PROBLEM DESCRIPTION - Every line below that mentions the word "computer" should be copied out.

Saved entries
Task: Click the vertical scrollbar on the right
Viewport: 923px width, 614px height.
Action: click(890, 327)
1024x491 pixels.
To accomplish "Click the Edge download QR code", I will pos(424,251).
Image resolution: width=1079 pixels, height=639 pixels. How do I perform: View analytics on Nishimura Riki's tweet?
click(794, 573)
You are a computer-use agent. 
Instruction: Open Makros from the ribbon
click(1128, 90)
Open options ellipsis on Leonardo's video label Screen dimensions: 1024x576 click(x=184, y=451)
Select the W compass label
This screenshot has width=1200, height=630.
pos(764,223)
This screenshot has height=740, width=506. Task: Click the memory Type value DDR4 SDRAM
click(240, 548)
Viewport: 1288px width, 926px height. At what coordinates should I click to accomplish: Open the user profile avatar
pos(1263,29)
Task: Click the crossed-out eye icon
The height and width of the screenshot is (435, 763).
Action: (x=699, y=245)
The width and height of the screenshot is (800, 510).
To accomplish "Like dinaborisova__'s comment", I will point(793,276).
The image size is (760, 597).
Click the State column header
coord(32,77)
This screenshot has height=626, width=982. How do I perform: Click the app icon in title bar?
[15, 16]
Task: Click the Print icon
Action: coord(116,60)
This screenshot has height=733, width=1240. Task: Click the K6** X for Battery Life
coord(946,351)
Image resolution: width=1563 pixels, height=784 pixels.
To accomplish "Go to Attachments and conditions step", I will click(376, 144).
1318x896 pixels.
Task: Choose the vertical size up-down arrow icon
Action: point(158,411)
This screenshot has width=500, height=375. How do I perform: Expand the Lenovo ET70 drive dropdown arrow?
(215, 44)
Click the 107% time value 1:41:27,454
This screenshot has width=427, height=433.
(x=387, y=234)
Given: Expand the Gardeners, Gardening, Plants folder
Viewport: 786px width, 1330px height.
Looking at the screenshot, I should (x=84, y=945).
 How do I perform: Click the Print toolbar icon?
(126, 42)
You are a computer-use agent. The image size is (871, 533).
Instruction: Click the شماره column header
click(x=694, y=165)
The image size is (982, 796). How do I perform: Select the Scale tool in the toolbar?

YOUR SOLUTION -
You are a computer-use agent. 
You are a computer-use agent. The image size is (871, 533).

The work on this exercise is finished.